I thank the Secretary of State for that reply. As we rightly pay tribute to the amazing Dame Tessa Jowell, who pioneered Sure Start centres, is now not the moment for us to come together across this House and recognise that boosting the early years is the route to social mobility in this country? Even George Osborne said that to the Education Committee the week before last. Will the Secretary of State work with me and others in the all-party parliamentary groups to look again at how we restart the Sure Start programme and to give life to maintained nursery schools, which do so much for quality early education in some of our most deprived communities?
We absolutely come together in recognising the fundamental importance of the early years. I am afraid it is all too depressing a fact that, from what happens from age zero to five, so much is predictable of what will happen in later life. Addressing that involves a number of different strands, one of which is what happens in the home, and that is perhaps what has had least attention hitherto. The work of children’s centres is also important, and there are over 2,000 children’s centres across the country. It also matters what happens in childcare and early years settings, and we now have many more young disadvantaged children—71% of eligible two-year-olds—benefiting from the 15 hours at age two.

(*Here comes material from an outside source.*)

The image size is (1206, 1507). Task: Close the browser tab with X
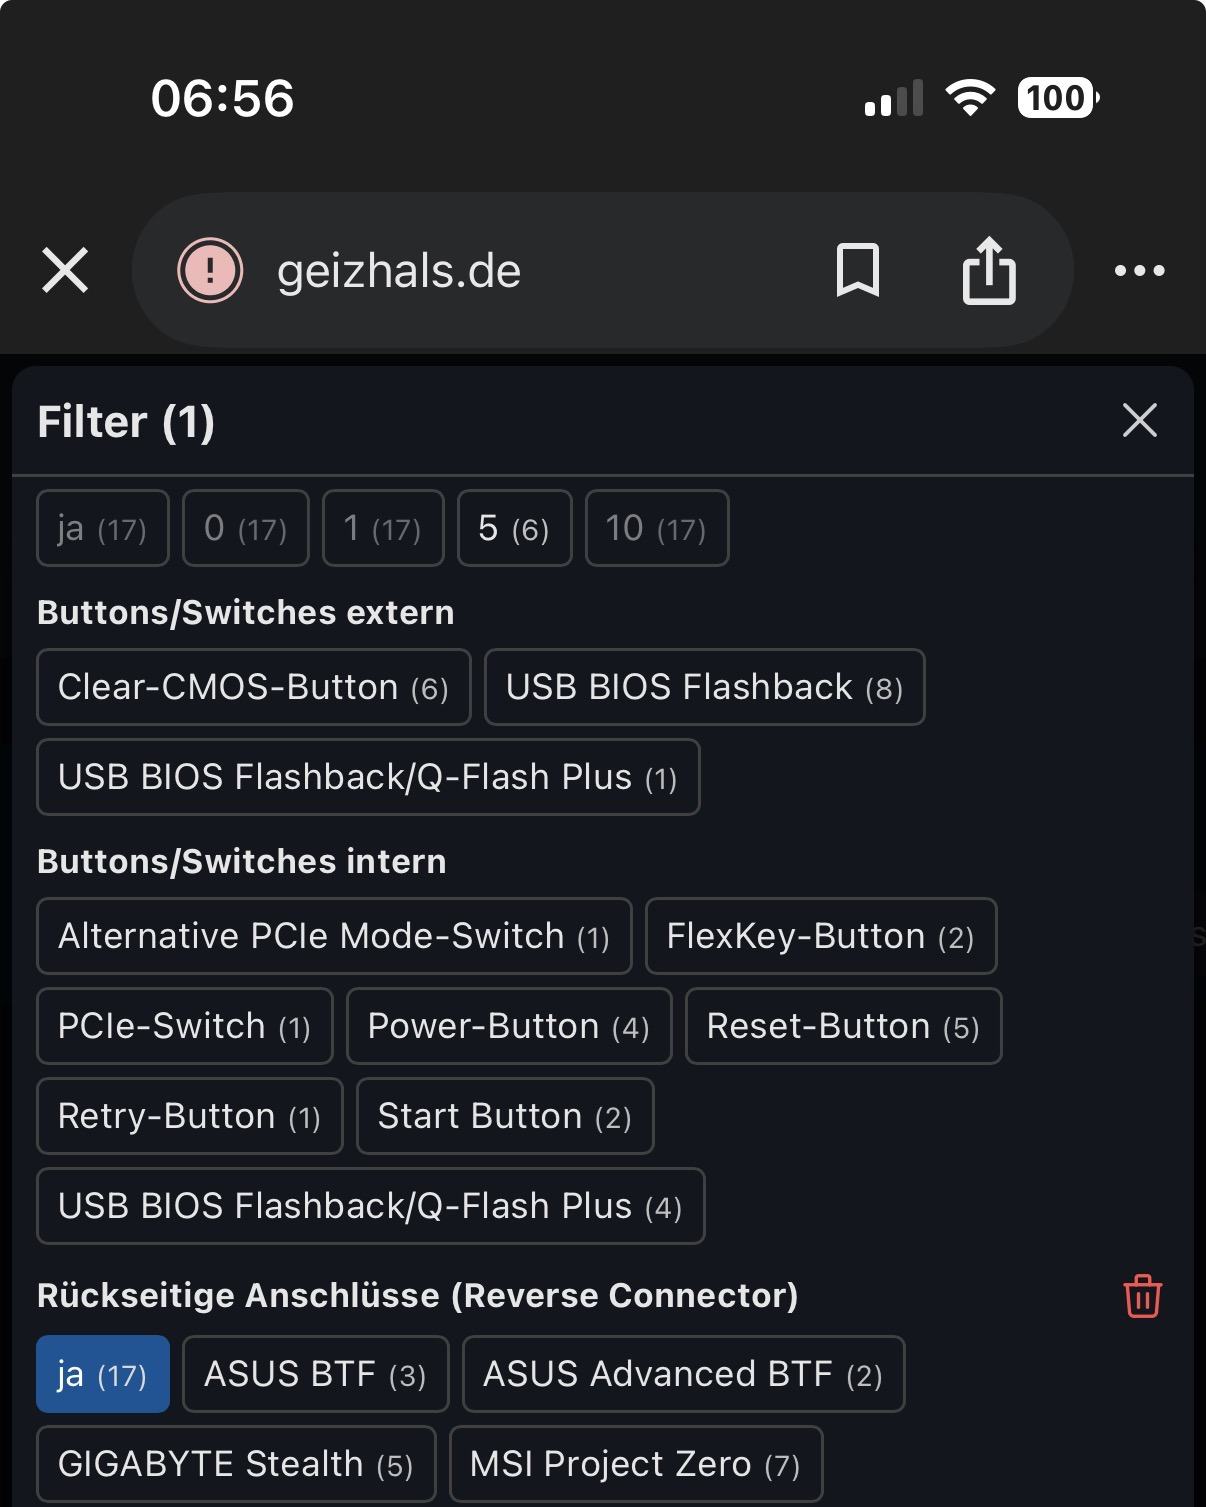pos(66,271)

I congratulate the Government on the additional funding that they have made available for the expansion of grammar schools, especially since grammar schools have traditionally been the mode by which many young people from disadvantaged backgrounds have been able to improve their education chances. To access funding, what steps must schools take to show that they are genuinely improving access to academically gifted youngsters from disadvantaged backgrounds?
That is an incredibly important question. Northern Ireland has a particularly strong record on educational outcomes when we look at the international tables. The right hon. Gentleman asks specifically what schools need to do to bid into the capital fund for selective schools. They would have to submit a fair access and partnership plan and, at a minimum, commit to prioritising pupil premium pupils in their admissions criteria. They would also have to re-examine their admission or testing arrangements and undertake outreach to support access for disadvantaged pupils.